Салли сделала несколько коротких вдохов, затем шумно и долго выдохнула. Чуть придя в себя от пары повторений этого нехитрого действа, она усадила Лили на свою кровать и захлопнула дверь, подперев её тумбочкой.
— Почему ты не сказала ничего этой вобле тушёной?! — взорвалась, наконец, Лили.
Салли-Энн вздохнула. Под определение истинной гриффиндорки Лили с её импульсивностью подходила как нельзя лучше, но как же ей будет тяжело жить с этой чертой характера — представить сложно.
— Слушай, — проведя ещё один цикл дыхательной гимнастики, Салли окончательно успокоила своё сердцебиение, хотя и не смогла полностью задавить недовольство, просачивающееся в её голос, — мы всё равно ничего не сможем сделать.
— И что?! — вспыхнула Лили. — Теперь терпеть эту… эту… эту рыжую! В нашей комнате?! Энни, ну ты что, это же почти как в приюте!
Салли-Энн сморщилась. Во-первых, она терпеть не могла, когда её имя как-то коверкали, «Энни» был один из самых ненавистных вариантов. Во-вторых, Лили была права: приютских комнатушек, рассчитанных на пять человек, она насмотрелась на всю оставшуюся жизнь, а ведь ей ещё до восемнадцати терпеть.

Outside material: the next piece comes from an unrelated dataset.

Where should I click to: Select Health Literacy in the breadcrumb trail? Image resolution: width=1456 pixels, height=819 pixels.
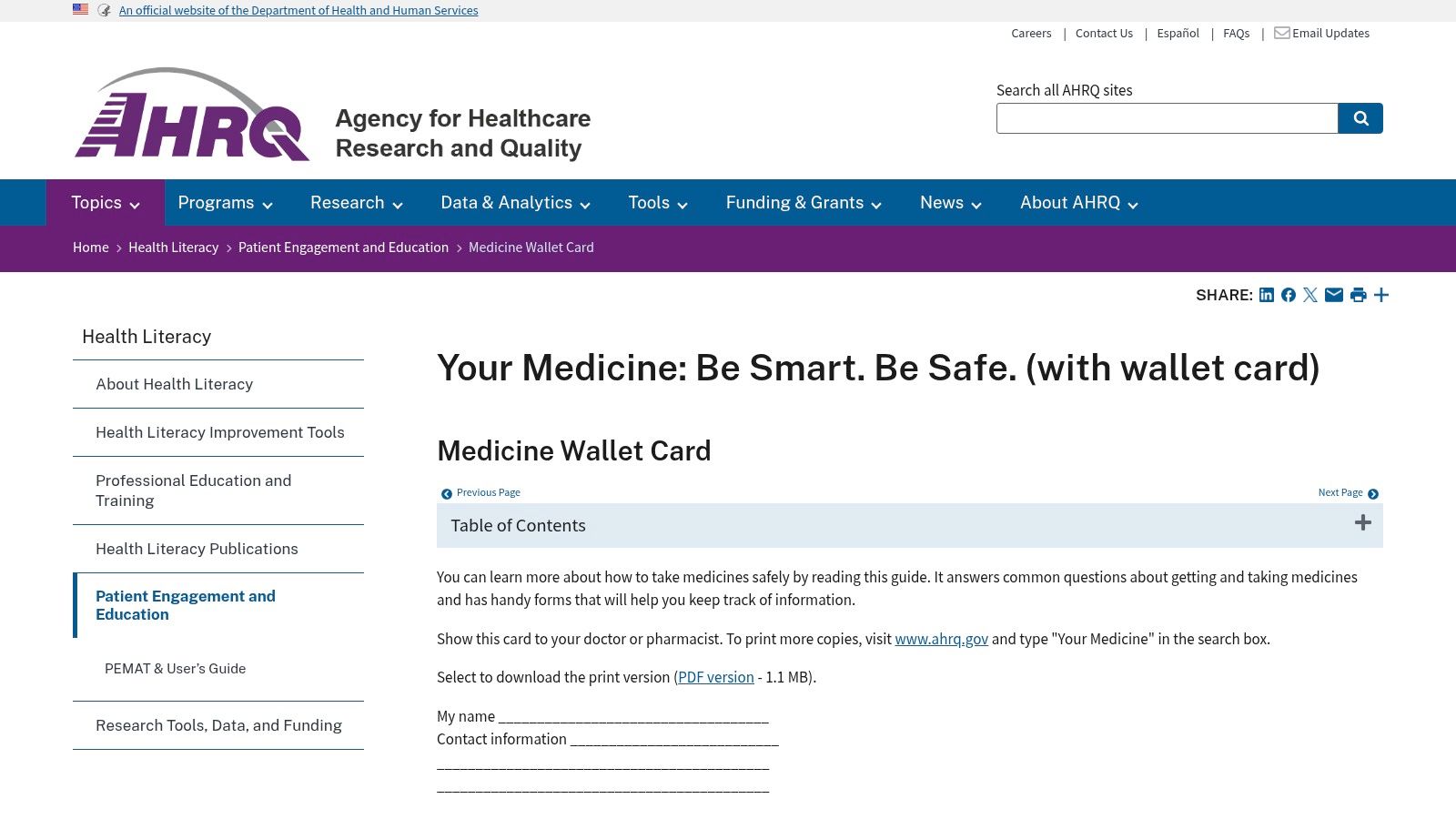[x=173, y=247]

В Хогвартсе-то, конечно, комната была не полностью её, но одна часть из пяти или законная половина — величины абсолютно несоизмеримые. А теперь их в комнате, считая Гермиону, которая, — даром что призрак! —, всё равно воспринималась, как соседка, четверо. Четверо! Не пять, но уже очень и очень близко.

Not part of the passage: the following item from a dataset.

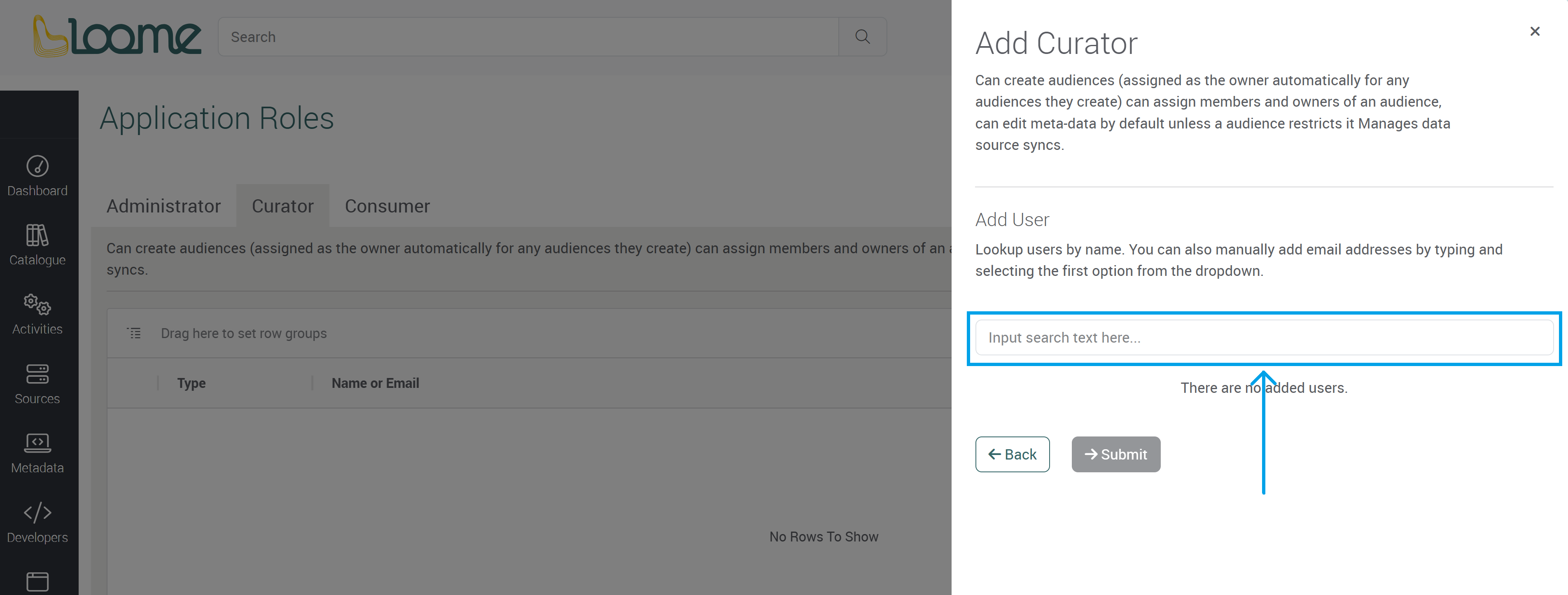Switch to the Administrator tab
1568x595 pixels.
pos(163,206)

Да и Уизли эта совершенно не понравилась девочкам. Тихая, серая, хоть и с рыжим окрасом, непонятная особа со странным настораживающим взглядом. Такие бегающие глазки были у одной знакомой Салли, и девочка ничего, кроме бед, от этого своего знакомства не вынесла.
— Слушай, — повторила гриффиндорка, немного покровительственно посмотрев на подругу, — сделать мы ничего не можем — это раз. Нервы нам с тобой понадобятся — это два. И мы всегда можем сделать так, что девочку от нас отселят по её же просьбе. Это три. Поняла?

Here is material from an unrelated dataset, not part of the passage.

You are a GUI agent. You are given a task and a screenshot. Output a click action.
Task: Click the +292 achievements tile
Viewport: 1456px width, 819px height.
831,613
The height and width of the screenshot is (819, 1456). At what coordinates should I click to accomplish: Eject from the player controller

Лили, уже успевшая побледнеть после ярко-красных щёк, задумчиво кивнула. Она уселась на тумбу у двери и принялась раскачивать ногами — признак явной заинтересованности и будущих неприятностей для окружающих. Салли внимательно следила за изменениями в лице своей подруги и уже мысленно не завидовала несчастной девочке, которую угораздило подселиться именно к ним в комнату.
— Ладно, — мило оскалилась Лили, — ладно. Я не против, если так. Гермиона, а ты?
Призрак, до того пристально вслушивающийся в разговор, смущённо принялась разглаживать одежду.
— Ну… я тоже не против… только она заняла мою кровать. Поэтому я могу нечаянно на неё лечь — ну, когда я забуду этот день, понимаете? Вряд ли это будет приятно ей.
— Не волнуйся, — клятвенно заверила Грейнджер Лили, — она просто обожает обниматься с призраками. Это её бодрит!
— О! Ну, если так! Но это так! Неожиданно! Ах!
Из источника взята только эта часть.